Tasks and exercises:
(1) Copy the ozone passage from "In the western" through "in Atlantic Canada.", changing "ppb" to "parts per billion".
(2) According to the ozone passage, roughly how many people in Canada lived in communities with levels above the CWS from 2003 to 2005?

Figure 3 shows ozone levels in the form of the CWS for Canadian communities and reporting sub-areas (RSAs) for the period 2003-2005.  Figure 4 shows the CMA, CA, CSD and RSA boundaries for these communities and areas along with their associated levels in comparison to the Standard.  The levels in these figures are as reported by provincial and territorial jurisdictions in accordance with the procedures detailed in the GDAD.
 
For the period 2003 to 2005, at least 40% of the Canadian population (approximately 13 million) lived in communities with levels above the CWS.  Most of these were located in Ontario and Quebec.  Outside these two provinces, only one community in British Columbia and one non-urban area in Atlantic Canada had levels above the CWS.  With the exception of Saskatchewan, Manitoba and the territories, all other regions had at lease one location with levels within 10% of the CWS (yellow range).
 
In the western part of Canada, ozone levels varied (Figure 3) from 44 to 68 ppb in British Columbia, 53 to 64 ppb in Alberta, 52 to 54 ppb in Saskatchewan and Manitoba, and at the single monitored community in the Northwest Territories, the level was 48 ppb.  In the eastern part of Canada, levels varied from 58 to 82 ppb in Ontario, 56 to 73 ppb in Quebec, and 46 to 69 ppb in Atlantic Canada.

Information supplied:

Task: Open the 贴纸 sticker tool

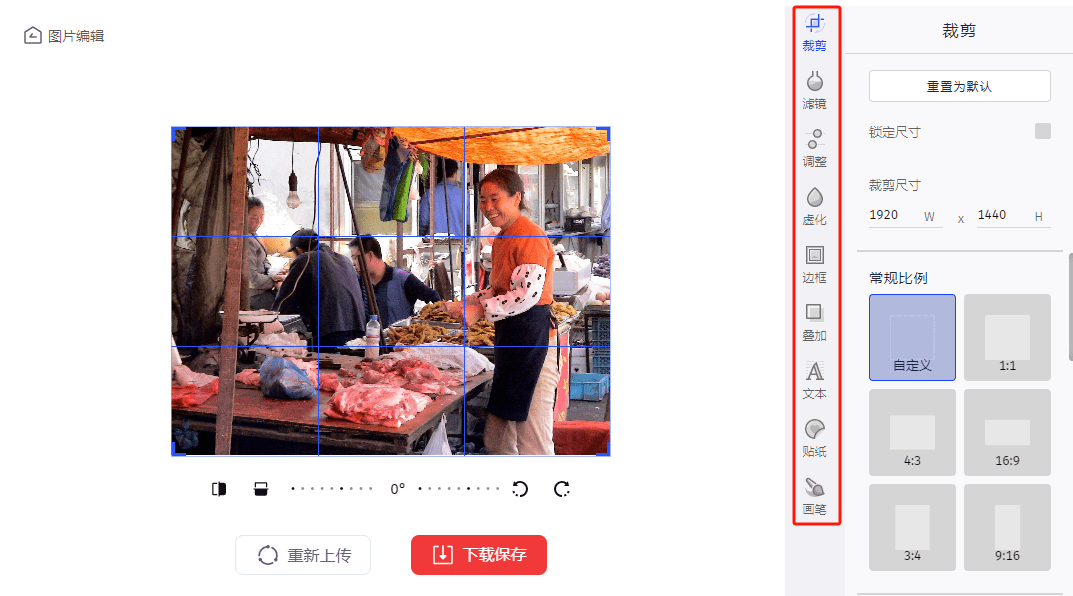Action: [814, 438]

Task solutions:
(1)
In the western part of Canada, ozone levels varied (Figure 3) from 44 to 68 parts per billion in British Columbia, 53 to 64 parts per billion in Alberta, 52 to 54 parts per billion in Saskatchewan and Manitoba, and at the single monitored community in the Northwest Territories, the level was 48 parts per billion.  In the eastern part of Canada, levels varied from 58 to 82 parts per billion in Ontario, 56 to 73 parts per billion in Quebec, and 46 to 69 parts per billion in Atlantic Canada.

(2) Approximately 13 million, at least 40% of the Canadian population.